Gurkenzucht unterm Beduinenzelt
Somaliland liegt am Horn von Afrika in einer politisch instabilen Region. Dort sollen neue landwirtschaftliche Verfahren gegen den Hunger helfen.
- Roman Goergen
Formal gehört Somaliland zum vom Bürgerkrieg zerfressenen Somalia. De facto ist es ein unabhängiger Staat mit vier Millionen Einwohnern und einer Regierung ohne völkerrechtliche Anerkennung. Die Region steht für Dürren, Nahrungsmangel und daraus resultierende Konflikte. "Letztlich geht alles auf Frischwassermangel zurück", sagt der Brite Charlie Paton. "Deshalb wollte ich mit dem Projekt von Seawater Greenhouse das klassische Auf-Dürre-folgt-Hungersnot-Mantra durchbrechen." Das Ergebnis ist ein Meerwasser-Treibhaus, mit dem in der Wüste Gemüse angebaut werden kann.
Die Technik hinter der Idee ist verblüffend einfach. Das Unternehmen hat eine Art Beduinenzelt der nächsten Generation entwickelt. Es besitzt zum einen photoselektive Schattennetze, die zu heißes Infrarotlicht reflektieren, zum anderen ein ausgeklügeltes Kühl- und Entsalzungssystem. Solarbetriebene Pumpen bringen Salzwasser aus dem nur 200 Meter entfernten Golf von Aden zum Treibhaus.
Damit werden poröse Pappwände an den Seiten der Zelte befeuchtet. "Der heiße Wüstenwind bläst durch diese Wände, entsalzt das Wasser, wird dadurch gekühlt und lässt im Inneren einen Frischwasserdunst entstehen", beschreibt Paton die Arbeitsweise der Anlage. Die Innentemperatur sinkt um 10 bis 15 Grad, während die Luftfeuchtigkeit um fast 100 Prozent steigt.
Dadurch verdunsten die Pflanzen am Tag nur noch ein bis zwei Liter Wasser pro Quadratmeter. "Draußen wären es bei einer Durchschnittstemperatur von 42 Grad rund 15 Liter", sagt Paton. Diesen reduzierten Wasserbedarf kann die solarbetriebene Entsalzungs-anlage von der Größe einer Waschmaschine bewältigen. Dabei werden aus einem Liter Meerwasser rund 300 Milliliter Frischwasser gewonnen. Das dabei anfallende Meersalz soll ebenfalls verkauft werden.

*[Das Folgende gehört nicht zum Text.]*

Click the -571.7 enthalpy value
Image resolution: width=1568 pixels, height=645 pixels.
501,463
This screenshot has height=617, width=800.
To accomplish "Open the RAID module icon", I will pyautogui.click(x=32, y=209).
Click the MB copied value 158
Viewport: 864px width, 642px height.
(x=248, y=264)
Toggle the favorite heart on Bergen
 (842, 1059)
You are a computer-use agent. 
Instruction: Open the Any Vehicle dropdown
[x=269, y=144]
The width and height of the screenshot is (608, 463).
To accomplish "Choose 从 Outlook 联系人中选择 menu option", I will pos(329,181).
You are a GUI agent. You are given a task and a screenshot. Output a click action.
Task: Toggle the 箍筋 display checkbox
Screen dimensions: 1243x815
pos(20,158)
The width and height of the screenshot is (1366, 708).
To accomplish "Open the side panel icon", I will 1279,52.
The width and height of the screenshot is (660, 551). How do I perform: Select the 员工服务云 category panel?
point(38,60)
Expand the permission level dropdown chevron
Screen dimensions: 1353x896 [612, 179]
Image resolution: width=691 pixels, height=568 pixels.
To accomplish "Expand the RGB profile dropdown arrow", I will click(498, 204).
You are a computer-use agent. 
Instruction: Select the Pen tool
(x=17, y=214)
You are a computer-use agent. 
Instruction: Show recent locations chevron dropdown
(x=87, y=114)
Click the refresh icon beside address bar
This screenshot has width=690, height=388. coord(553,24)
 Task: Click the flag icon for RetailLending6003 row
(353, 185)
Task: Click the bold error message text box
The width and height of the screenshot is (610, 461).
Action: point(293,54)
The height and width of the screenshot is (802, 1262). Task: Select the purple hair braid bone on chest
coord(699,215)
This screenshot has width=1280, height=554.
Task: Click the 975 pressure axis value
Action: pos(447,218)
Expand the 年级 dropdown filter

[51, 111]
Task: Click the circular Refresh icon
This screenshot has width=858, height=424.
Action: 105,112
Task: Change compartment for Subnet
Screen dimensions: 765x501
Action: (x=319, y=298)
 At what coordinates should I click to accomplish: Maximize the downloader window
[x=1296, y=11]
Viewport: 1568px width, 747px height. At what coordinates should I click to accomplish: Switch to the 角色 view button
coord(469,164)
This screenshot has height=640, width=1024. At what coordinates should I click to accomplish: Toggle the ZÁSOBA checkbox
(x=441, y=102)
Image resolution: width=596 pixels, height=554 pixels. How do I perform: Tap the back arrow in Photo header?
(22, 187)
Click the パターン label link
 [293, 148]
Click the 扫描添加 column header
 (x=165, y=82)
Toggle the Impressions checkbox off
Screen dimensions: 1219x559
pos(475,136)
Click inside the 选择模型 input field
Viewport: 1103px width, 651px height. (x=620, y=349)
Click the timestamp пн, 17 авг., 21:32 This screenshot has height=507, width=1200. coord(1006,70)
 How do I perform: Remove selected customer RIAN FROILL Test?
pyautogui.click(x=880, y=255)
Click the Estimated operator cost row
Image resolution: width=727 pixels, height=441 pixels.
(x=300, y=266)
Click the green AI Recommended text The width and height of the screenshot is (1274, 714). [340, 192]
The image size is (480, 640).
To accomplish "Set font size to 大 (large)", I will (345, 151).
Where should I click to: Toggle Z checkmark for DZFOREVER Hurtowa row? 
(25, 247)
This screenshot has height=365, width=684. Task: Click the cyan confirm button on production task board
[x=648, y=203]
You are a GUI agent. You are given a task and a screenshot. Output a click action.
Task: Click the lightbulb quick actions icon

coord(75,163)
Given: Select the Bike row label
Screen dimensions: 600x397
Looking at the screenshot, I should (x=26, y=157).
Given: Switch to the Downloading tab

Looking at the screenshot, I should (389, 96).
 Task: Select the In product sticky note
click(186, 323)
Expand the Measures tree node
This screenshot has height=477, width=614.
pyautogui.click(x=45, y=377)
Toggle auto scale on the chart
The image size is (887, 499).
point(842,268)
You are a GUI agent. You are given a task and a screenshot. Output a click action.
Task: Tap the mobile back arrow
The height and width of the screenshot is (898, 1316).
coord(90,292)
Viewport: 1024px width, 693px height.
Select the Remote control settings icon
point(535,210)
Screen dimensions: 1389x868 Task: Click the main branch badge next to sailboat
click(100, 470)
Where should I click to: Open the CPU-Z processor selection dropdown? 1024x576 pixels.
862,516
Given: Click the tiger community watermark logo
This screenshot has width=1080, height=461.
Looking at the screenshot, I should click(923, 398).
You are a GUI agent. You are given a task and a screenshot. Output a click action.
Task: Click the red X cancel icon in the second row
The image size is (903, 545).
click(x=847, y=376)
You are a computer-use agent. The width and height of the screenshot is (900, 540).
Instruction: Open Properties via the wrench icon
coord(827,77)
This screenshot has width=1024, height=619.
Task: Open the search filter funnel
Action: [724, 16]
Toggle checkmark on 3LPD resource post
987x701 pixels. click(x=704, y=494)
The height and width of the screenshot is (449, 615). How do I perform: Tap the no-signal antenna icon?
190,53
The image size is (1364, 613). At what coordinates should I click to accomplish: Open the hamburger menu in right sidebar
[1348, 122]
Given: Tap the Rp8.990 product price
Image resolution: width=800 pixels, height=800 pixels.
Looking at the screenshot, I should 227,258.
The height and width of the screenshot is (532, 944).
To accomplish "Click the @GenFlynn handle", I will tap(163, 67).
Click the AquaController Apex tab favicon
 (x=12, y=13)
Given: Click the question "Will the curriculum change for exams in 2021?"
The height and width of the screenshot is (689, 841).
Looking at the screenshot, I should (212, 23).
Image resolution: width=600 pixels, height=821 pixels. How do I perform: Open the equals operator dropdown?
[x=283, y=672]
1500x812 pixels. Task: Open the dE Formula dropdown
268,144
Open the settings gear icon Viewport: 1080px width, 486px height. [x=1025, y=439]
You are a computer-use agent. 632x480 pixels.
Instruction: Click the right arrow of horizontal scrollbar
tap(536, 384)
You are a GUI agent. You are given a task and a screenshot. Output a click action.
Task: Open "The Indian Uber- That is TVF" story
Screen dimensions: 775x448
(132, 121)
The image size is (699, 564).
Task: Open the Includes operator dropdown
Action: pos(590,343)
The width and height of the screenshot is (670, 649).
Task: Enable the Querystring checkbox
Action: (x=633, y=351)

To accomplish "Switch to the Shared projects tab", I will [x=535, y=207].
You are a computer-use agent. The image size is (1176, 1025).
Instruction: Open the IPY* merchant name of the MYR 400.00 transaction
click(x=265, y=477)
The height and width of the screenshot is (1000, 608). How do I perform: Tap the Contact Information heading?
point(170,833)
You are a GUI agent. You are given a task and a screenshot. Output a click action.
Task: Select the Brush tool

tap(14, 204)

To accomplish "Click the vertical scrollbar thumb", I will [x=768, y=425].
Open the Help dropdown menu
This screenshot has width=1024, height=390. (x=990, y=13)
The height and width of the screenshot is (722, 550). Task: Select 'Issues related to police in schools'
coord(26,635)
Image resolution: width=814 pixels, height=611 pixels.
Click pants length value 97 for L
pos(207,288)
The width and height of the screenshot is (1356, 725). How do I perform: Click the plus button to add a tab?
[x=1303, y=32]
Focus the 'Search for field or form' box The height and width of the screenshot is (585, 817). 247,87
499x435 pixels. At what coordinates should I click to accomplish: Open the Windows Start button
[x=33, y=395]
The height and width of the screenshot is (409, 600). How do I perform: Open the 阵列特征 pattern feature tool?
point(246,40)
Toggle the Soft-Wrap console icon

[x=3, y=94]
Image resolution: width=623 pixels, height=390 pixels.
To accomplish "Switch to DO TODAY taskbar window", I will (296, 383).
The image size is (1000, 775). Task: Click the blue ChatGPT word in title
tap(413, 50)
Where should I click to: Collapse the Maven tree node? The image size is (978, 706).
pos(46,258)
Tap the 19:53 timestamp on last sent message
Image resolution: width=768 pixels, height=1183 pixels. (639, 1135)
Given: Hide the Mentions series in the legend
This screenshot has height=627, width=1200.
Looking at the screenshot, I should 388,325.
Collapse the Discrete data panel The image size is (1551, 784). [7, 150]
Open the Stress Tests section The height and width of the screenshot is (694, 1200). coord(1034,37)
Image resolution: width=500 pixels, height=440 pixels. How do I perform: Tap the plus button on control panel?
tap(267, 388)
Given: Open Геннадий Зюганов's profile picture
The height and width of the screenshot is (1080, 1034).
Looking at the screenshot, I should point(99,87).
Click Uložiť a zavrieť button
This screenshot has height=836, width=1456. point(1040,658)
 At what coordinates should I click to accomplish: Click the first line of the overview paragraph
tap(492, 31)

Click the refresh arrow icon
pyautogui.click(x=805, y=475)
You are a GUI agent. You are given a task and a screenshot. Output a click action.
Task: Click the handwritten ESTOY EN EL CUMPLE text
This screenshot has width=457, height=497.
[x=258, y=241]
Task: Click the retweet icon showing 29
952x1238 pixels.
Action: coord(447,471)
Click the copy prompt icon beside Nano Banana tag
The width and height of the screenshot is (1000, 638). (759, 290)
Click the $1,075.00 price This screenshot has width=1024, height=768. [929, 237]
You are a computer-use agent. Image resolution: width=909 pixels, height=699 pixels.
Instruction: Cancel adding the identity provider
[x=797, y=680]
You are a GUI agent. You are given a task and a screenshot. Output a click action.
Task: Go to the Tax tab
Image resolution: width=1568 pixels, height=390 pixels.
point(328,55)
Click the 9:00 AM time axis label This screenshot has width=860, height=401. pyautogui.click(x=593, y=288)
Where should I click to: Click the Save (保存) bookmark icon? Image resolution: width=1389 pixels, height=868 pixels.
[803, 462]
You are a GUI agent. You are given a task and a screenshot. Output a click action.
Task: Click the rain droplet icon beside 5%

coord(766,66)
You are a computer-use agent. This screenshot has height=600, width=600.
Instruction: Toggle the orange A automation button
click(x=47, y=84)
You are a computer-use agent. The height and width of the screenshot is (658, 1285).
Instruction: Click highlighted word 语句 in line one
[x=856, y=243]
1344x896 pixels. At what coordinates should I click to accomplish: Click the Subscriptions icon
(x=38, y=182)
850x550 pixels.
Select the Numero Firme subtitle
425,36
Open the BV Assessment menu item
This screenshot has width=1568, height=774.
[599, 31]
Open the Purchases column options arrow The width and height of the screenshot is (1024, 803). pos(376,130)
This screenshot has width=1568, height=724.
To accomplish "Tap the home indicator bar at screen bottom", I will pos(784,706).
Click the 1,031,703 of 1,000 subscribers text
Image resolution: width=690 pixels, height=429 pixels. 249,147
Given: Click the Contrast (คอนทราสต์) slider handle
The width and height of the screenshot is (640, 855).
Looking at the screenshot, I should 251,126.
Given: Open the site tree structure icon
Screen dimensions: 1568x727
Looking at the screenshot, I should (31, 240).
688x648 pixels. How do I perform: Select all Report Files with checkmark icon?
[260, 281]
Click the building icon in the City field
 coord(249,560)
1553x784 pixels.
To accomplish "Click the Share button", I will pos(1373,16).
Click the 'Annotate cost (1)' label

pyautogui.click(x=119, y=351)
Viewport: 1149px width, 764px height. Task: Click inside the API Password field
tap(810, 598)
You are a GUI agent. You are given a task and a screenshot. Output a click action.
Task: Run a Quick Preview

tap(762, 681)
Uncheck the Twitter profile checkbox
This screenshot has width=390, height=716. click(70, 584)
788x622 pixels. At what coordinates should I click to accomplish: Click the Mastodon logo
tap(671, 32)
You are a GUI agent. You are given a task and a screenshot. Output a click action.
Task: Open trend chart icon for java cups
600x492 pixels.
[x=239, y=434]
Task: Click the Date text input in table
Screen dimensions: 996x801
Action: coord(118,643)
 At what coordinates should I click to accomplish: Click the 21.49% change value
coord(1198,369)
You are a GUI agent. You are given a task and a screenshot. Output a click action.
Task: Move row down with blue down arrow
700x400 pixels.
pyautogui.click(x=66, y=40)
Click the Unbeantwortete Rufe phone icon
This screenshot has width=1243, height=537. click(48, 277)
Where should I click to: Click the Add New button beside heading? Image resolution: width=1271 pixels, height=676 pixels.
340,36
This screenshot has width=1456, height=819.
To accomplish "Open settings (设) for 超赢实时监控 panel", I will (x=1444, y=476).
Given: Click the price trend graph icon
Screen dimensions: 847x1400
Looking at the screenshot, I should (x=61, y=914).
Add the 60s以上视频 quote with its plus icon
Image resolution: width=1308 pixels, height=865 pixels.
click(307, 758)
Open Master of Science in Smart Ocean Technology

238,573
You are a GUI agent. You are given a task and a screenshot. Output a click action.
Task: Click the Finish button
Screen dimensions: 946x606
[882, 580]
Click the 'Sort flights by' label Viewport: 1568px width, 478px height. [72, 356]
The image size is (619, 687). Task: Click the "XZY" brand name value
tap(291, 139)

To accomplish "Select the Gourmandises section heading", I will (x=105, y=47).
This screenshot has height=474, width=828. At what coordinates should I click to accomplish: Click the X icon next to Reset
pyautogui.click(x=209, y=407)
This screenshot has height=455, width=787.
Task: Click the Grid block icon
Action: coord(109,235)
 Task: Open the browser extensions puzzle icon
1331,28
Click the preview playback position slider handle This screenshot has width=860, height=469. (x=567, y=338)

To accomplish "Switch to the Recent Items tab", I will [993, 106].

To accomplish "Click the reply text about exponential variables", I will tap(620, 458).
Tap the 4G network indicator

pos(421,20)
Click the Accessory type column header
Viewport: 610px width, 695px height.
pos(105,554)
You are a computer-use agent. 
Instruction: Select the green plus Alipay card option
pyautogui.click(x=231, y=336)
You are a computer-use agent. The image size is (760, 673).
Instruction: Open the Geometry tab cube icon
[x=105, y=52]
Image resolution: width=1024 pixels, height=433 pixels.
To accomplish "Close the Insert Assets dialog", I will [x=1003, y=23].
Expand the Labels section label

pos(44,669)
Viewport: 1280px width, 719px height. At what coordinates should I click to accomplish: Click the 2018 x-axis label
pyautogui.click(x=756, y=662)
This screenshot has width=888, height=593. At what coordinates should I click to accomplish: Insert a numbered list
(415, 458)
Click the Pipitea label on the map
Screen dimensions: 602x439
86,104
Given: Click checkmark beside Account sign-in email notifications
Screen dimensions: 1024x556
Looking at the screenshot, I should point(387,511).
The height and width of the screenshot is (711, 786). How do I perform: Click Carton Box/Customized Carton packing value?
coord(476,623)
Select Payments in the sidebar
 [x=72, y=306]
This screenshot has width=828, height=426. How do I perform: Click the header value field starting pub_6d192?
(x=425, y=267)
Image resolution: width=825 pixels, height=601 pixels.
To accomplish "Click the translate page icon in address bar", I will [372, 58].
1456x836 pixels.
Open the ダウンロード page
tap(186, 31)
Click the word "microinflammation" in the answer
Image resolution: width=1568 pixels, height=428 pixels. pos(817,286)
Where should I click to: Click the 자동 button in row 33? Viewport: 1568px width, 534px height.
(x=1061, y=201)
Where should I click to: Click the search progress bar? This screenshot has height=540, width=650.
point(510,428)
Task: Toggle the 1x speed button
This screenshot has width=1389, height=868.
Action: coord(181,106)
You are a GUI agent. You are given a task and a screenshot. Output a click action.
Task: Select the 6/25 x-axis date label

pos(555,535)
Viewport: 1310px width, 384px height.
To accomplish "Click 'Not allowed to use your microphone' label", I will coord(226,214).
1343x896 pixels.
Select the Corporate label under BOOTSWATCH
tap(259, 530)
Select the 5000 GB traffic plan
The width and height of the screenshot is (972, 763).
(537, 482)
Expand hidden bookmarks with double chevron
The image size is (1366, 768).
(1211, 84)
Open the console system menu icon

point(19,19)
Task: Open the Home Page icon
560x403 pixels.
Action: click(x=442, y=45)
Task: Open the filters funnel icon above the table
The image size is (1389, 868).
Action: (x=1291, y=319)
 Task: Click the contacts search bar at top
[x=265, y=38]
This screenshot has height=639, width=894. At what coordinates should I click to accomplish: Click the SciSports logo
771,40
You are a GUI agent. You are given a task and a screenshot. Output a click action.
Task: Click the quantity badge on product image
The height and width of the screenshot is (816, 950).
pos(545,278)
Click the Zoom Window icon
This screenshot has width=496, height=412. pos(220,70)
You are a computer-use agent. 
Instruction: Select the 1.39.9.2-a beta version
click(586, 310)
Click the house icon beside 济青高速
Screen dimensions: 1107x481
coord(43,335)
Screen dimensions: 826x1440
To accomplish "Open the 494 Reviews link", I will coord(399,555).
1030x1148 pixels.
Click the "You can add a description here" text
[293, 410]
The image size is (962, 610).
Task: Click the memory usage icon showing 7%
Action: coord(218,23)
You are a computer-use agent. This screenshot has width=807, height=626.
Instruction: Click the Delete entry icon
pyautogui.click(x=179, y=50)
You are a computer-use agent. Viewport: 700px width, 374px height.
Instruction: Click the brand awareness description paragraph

Die Idee verfolgt Paton seit den 1990er-Jahren. Mit seinem Pilotprojekt auf der kanarischen Insel Teneriffa zeigte er, dass sie funktioniert. Seit dem Jahr 2000 kooperiert der gelernte Beleuchtungstechniker mit der Aston University in Birmingham. Seitdem sind Anlagen in Abu Dhabi, Oman und Australien entstanden, darunter die Sundrop Farms, die in Australien rund 15 Prozent des Tomatenmarkts abdecken.
Dort allerdings setzte Seawater Greenhouse auf teure Glasdächer, die zudem Ventilatoren und Belüftungssysteme nötig machen. Mit dem Projekt in Somaliland wagt sich Paton zum ersten Mal in ein armes Land – und könnte zeigen, dass sich die Idee auch für andere dürregeplagte Orte eignet. UNO-Angaben zufolge leben rund 1,75 Milliarden Menschen weltweit in Regionen mit Frischwassermangel. Patons Modell bietet sich überall an, wo genügend Sonne und Meerwasser vorhanden sind.
Die erste Ernte fuhr das Treibhaus im Januar 2018 ein: Tomaten, Salat, Gurken. Karotten, Zwiebeln sowie Bohnen sollen folgen. Nun geht es darum, das Gemüse auf die Märkte zu bringen und die Menschen zu schulen, das Gewächshaus selbst zu betreiben. Patons Hoffnung ist, dass sie künftig einen Teil ihrer Nahrungsmittel selbst anbauen können. Noch ist die Region jedoch von internationaler Hilfe abhängig. Somalia soll dieses Jahr Nahrungsmittel im Wert von 1,6 Milliarden US-Dollar erhalten.
"Mit dem Geld könnten wir Meerwasser-Treibhäuser auf 16000 Hektar errichten und damit jährlich 4,8 Millionen Tonnen Gemüse produzieren", sagt Paton, dessen 576.000 Euro teures Gewächshausprojekt die britische Wirtschaftsförderungsbehörde Innovate UK finanzierte. "Dann bräuchte das Land keine UN-Hilfe mehr."